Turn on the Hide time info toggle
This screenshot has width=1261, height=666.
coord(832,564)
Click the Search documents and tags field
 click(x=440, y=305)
+-------+
EXERCISE DESCRIPTION » Retype the whole listing above, line for line and exactly.

TASK SOLUTION »
Turn on the Hide time info toggle
This screenshot has width=1261, height=666.
coord(832,564)
Click the Search documents and tags field
 click(x=440, y=305)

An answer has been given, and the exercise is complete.